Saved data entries
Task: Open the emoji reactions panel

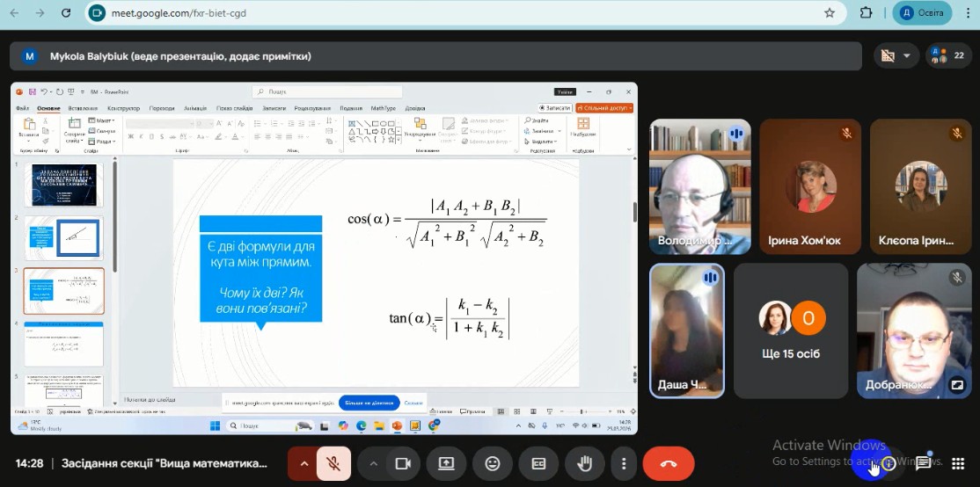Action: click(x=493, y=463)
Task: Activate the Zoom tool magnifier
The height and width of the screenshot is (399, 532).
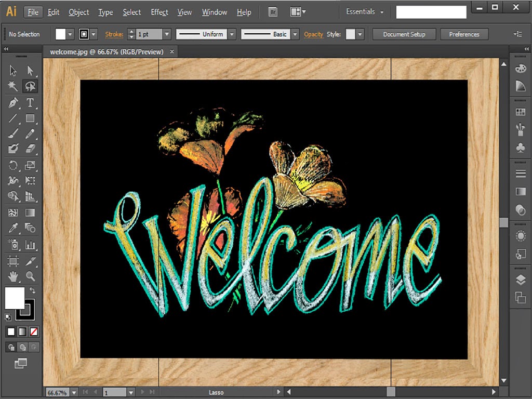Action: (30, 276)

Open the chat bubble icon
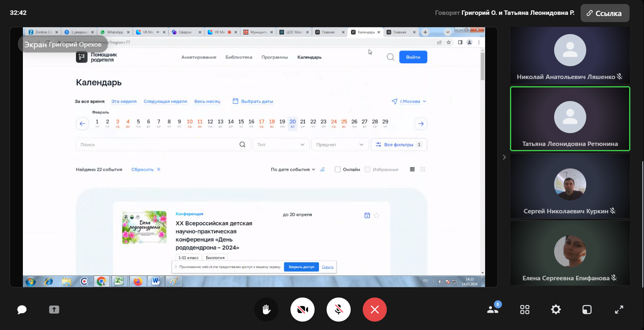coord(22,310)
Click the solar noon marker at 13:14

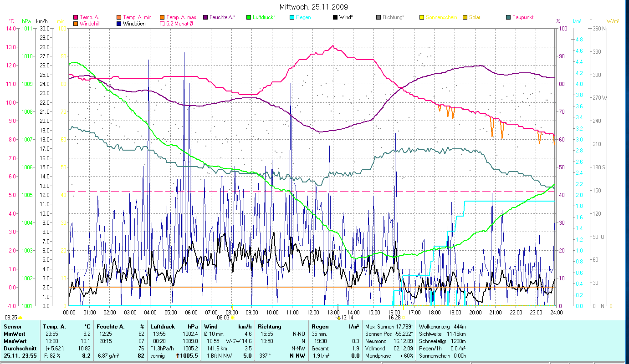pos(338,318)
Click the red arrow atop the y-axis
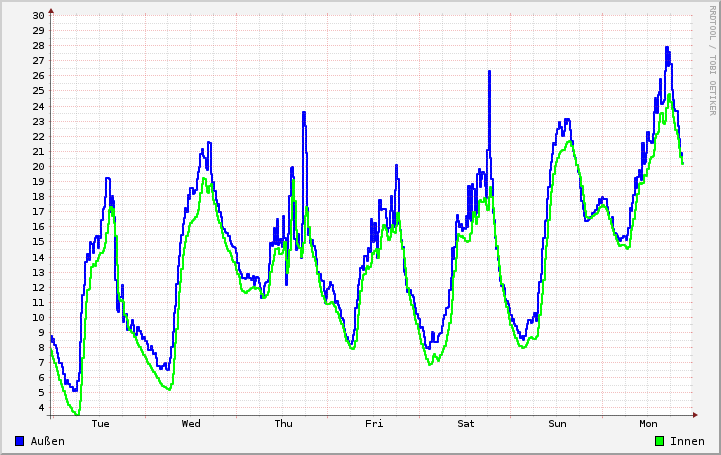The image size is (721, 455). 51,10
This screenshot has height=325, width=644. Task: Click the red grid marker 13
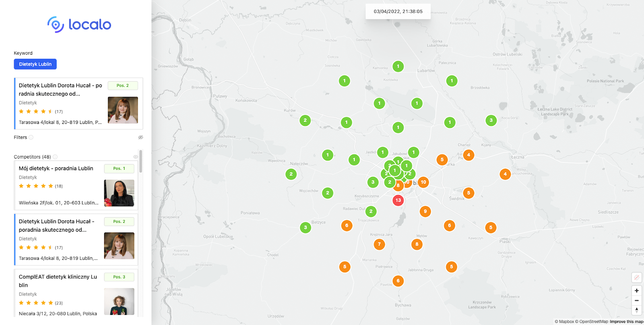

## Your instructions
Extract precisely the lines beginning at the line containing "Task: Activate the Zoom tool magnifier" and ending at the last line of the entries above, exactly as written and with no pictures.

## Output for this task
Task: Activate the Zoom tool magnifier
The height and width of the screenshot is (399, 532).
Action: (30, 276)

Open the chat bubble icon
coord(22,310)
Click the solar noon marker at 13:14

pos(338,318)
Click the red arrow atop the y-axis
The image size is (721, 455). 51,10
This screenshot has height=325, width=644. Task: Click the red grid marker 13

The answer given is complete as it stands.